In 2012, Futernick served on California State Superintendent Tom Torlakson’s Educator Excellence Task Force and
authored the recommendations for labor-management collaboration that appeared in the Task Force’s report,
Greatness By Design. He is currently a member of a support team for California’s Labor-Management Initiative.
Futernick is currently authoring a book on labor-management collaboration that will be published in fall 2015.
3 Program Costs
The approximate cost for each district to participate in the CDCP for one year is $55,000. Costs are for onsite
facilitation, two all-day Capacity Institutes, and program administration.
Currently, the CDE Foundation has grant funding to cover $10,000 in costs for 5 districts. Each participating district
would also contribute $10,000. The additional $35,000 would come from other organizations and foundations.

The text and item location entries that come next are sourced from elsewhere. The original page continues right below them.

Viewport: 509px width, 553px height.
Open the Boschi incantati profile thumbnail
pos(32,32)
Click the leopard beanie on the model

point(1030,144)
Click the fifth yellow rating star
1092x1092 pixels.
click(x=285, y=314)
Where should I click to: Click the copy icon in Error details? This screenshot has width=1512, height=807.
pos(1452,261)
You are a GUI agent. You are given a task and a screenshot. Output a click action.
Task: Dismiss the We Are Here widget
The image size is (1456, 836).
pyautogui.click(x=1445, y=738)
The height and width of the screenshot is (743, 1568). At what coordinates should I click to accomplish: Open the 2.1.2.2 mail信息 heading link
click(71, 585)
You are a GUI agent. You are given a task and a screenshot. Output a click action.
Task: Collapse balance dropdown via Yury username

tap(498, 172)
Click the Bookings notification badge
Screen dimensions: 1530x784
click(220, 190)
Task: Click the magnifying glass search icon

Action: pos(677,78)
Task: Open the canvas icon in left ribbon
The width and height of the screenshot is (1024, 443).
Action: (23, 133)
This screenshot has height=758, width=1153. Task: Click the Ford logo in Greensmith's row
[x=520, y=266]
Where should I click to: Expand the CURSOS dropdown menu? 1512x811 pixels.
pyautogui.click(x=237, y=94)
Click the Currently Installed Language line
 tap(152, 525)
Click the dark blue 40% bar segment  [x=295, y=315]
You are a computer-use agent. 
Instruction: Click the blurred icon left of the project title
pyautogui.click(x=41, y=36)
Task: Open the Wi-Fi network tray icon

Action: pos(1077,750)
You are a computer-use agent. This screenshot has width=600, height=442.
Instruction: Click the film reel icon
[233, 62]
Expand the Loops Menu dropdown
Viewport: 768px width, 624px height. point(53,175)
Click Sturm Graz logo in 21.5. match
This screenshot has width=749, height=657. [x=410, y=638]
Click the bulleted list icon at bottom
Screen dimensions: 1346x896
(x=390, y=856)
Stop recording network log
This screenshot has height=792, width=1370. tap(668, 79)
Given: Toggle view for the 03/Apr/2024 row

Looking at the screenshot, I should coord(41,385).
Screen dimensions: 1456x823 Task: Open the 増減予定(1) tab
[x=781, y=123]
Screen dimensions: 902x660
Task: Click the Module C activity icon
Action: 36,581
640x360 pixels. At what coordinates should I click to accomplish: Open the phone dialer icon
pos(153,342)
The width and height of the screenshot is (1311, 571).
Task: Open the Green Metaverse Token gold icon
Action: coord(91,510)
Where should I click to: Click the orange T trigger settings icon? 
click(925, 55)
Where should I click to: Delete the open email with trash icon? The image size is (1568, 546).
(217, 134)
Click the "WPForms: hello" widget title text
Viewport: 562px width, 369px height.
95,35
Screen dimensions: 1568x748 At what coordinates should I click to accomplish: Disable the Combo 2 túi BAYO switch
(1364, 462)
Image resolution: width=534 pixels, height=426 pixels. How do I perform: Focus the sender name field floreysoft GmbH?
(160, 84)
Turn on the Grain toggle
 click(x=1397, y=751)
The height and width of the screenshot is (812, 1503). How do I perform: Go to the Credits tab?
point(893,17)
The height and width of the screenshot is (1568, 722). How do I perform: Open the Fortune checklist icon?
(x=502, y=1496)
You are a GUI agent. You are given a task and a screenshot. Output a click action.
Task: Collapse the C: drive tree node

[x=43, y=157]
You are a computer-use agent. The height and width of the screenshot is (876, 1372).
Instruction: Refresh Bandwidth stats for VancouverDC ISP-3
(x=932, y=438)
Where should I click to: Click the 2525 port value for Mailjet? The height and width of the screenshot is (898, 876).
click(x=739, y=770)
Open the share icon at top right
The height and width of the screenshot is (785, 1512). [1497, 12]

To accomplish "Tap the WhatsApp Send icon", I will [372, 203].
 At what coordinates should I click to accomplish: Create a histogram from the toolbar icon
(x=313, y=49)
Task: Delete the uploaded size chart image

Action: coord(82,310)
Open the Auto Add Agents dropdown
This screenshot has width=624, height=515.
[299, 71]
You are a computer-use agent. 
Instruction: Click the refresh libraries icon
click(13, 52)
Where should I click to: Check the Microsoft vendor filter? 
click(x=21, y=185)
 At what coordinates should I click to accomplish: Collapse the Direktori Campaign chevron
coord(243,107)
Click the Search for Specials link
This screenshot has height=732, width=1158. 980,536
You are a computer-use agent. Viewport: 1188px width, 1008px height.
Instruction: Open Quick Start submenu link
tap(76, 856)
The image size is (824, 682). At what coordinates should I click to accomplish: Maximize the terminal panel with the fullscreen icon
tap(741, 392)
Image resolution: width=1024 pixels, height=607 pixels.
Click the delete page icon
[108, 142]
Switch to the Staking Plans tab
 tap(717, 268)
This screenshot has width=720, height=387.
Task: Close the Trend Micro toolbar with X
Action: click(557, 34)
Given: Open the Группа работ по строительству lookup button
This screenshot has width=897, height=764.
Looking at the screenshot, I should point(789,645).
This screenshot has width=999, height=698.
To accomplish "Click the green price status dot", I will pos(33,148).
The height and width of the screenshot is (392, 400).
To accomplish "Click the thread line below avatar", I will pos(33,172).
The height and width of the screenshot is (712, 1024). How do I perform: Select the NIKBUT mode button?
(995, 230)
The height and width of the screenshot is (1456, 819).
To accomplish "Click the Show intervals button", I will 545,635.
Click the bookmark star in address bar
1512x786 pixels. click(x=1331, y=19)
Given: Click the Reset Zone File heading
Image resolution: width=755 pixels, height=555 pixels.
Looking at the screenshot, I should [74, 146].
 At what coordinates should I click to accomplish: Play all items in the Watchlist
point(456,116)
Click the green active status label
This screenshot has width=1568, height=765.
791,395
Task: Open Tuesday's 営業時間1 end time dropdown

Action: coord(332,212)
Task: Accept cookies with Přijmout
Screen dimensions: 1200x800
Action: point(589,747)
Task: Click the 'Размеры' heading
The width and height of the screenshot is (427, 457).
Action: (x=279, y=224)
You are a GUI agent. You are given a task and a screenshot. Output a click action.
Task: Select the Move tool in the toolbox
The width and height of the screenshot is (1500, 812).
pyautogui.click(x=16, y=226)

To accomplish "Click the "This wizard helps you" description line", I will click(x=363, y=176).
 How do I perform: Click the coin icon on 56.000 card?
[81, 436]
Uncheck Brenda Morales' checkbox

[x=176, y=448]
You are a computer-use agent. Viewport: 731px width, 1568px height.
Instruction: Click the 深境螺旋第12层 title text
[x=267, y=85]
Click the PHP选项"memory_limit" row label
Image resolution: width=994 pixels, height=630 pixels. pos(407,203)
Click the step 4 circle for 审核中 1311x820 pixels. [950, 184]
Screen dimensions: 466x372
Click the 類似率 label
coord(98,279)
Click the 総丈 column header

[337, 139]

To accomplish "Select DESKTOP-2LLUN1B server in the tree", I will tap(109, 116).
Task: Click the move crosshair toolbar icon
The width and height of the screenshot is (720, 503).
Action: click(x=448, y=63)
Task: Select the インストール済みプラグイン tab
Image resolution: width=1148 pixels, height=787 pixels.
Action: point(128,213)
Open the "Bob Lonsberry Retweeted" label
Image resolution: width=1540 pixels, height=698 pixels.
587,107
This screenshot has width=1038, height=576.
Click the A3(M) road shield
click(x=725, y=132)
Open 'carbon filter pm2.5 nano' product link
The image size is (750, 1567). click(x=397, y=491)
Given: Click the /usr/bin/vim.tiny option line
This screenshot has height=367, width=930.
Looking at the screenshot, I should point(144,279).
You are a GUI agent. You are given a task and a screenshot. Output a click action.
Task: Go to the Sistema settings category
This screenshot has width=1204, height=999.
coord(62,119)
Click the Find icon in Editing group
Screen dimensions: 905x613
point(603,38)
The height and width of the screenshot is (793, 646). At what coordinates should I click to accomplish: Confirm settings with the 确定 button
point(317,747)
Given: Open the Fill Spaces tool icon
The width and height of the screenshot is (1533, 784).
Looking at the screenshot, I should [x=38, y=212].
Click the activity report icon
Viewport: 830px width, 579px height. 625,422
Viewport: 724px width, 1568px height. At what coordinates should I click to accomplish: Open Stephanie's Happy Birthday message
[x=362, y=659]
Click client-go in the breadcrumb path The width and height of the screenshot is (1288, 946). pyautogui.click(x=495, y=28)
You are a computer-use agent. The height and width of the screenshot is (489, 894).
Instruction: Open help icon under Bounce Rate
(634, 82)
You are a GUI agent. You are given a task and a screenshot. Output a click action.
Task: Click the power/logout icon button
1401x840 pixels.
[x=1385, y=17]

District Application and Selection Process
All districts in California are eligible for the CDCP. Once sufficient funding has been obtained districts interested in
participating will have an opportunity to submit a formal CDCP Application.
Final selection of the district teams will be made by the CA LMI “working group,” which represents leaders from
each of CA LMI’s partner organizations.
Considerations for selection:
• District teams that demonstrate a strong desire to collaborate and to participate in the capacity building
activities (i.e., Capacity Institutes and monthly meetings);
• District teams whose members include a variety of leaders (teachers, principals, district administrators,
school board members, union officers, community leaders, parents, etc.);
• A mix of large and small districts.
Project Timeline:
If a sufficient number of districts apply and funding can be found, the CDCP could be launched as early as the fall of
2015. Districts would need to apply by late spring.